*What is being asked:* Go through the data and tally the lines that include "computer". The reply is that number alone.
'''
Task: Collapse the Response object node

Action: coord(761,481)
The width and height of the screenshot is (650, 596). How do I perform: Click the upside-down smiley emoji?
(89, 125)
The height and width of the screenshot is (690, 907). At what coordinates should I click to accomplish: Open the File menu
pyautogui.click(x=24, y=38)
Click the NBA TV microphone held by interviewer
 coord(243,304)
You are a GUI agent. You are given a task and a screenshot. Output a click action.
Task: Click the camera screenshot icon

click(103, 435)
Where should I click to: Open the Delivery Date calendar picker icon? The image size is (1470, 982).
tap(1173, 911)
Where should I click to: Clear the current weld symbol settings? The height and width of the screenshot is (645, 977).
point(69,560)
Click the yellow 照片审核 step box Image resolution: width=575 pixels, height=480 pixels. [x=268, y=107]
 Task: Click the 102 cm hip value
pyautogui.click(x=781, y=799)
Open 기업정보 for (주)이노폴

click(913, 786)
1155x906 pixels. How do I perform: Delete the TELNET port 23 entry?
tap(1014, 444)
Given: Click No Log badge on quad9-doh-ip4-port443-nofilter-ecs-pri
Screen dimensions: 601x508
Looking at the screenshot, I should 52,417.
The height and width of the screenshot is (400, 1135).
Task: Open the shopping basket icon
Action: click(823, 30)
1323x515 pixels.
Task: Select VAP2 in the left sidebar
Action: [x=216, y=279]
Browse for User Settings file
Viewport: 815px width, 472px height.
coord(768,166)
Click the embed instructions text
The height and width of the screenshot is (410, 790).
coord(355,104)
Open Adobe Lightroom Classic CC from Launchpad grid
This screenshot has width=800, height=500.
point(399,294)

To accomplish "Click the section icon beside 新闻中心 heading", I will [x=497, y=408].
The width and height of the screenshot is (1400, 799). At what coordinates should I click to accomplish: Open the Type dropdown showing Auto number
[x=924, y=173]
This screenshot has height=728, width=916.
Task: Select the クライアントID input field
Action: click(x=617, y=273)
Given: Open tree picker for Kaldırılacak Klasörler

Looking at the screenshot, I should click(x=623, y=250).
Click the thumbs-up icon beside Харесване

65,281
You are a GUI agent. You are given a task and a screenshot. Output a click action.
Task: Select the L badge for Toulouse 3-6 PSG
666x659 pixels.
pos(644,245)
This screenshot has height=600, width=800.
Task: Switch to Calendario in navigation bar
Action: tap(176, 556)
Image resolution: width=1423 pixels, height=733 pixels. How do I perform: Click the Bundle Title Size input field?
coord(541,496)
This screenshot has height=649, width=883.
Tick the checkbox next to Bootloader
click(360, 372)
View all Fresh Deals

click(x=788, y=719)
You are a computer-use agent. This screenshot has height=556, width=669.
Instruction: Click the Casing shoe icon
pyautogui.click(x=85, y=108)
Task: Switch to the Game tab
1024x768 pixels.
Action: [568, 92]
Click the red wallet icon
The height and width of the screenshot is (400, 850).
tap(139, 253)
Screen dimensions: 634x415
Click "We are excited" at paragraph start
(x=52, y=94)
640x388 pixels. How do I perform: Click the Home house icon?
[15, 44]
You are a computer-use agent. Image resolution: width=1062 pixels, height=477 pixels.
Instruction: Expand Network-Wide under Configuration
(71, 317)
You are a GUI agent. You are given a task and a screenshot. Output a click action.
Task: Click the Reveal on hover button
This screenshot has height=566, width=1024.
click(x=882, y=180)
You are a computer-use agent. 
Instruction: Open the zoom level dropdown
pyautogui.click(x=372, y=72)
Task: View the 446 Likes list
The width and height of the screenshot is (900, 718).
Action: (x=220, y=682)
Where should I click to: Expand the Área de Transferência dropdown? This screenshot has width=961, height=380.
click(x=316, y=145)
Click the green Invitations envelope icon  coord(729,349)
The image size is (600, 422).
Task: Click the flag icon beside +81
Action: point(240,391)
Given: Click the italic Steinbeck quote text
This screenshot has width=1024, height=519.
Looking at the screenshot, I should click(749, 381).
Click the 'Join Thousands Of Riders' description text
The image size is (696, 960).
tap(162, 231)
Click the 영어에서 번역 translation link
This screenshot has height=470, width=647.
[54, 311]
'''
*Completed task:* 3